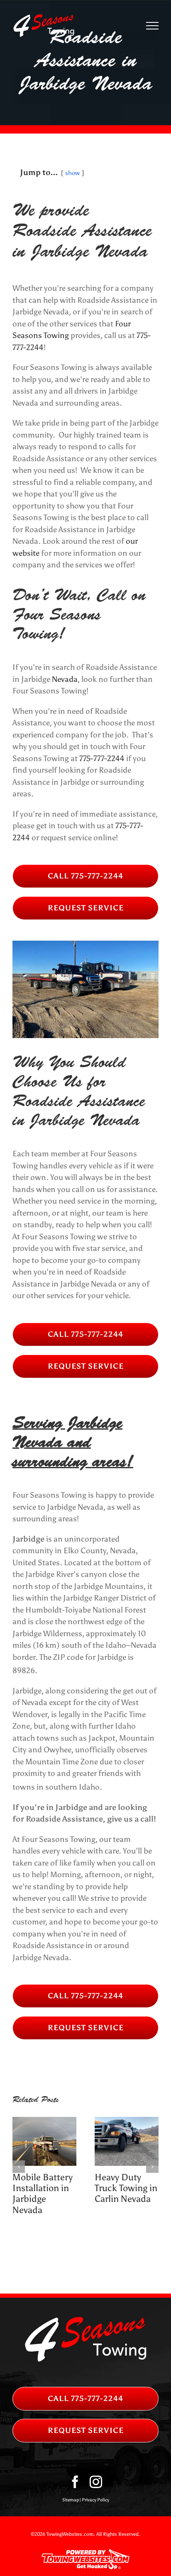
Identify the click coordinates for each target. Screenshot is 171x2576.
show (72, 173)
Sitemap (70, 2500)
--
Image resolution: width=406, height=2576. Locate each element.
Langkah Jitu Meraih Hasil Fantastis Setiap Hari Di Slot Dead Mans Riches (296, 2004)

### Instructions to follow
Copy out every line of the listing where the word "each" occurs.

### Exercise solution
Identify the click coordinates for each target. Screenshot is 171x2576.
Image resolution: width=406, height=2576. Locate each element.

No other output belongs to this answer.